Friday 2 December 2011

Dancing by myself

Sometimes when I am in my room by myself listening to music I start dancing and imagining that I can actually dance and in my head it goes something like this:

Or probably more like this:


But really if someone looked through the window they would just see this:


Or if I was having a bad day it would probably be more like this:


OK! Back to essay-writing...


xxx


This has prompted a couple of responses.

So is how my Geology student friend imagines himself:


And my boyfriend and his housemate (not really them obviously but it's close):

Monday 21 November 2011

Hieroglyphs

Not a proper post. Third year is actually a bit full on (/I am a bit lazy) but I just saw this and wanted to post it.
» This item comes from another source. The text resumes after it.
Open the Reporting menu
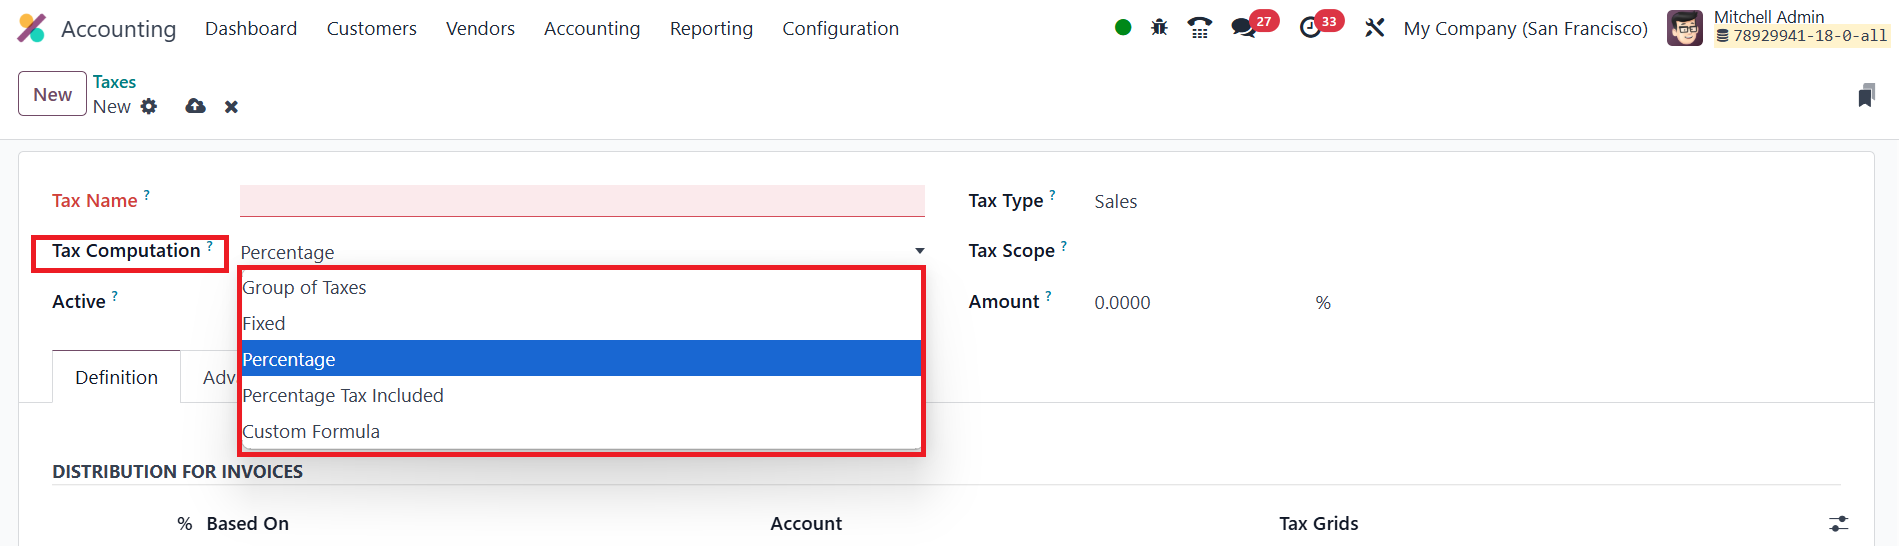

I saw it in a post from VogueUK on Facebook about how to recreate hieroglyphic nails which were designed by Sophy Robson for Topshop Unique's SS/12 catwalk business.


"This has to be my most ambitious fashion week design yet," said Sophy Robson of the Topshop Unique nails. "We hand-painted 450 fingernails with graphic symbols like the pyramid, tribal stripe and the 'all-seeing eye', which really captured the essence of the collection."

I have to say, after listening to BBC Radio4's piece about the Nailympics (listen here) it does not seem like the most complicated designs in the world, but then I have horrible nails.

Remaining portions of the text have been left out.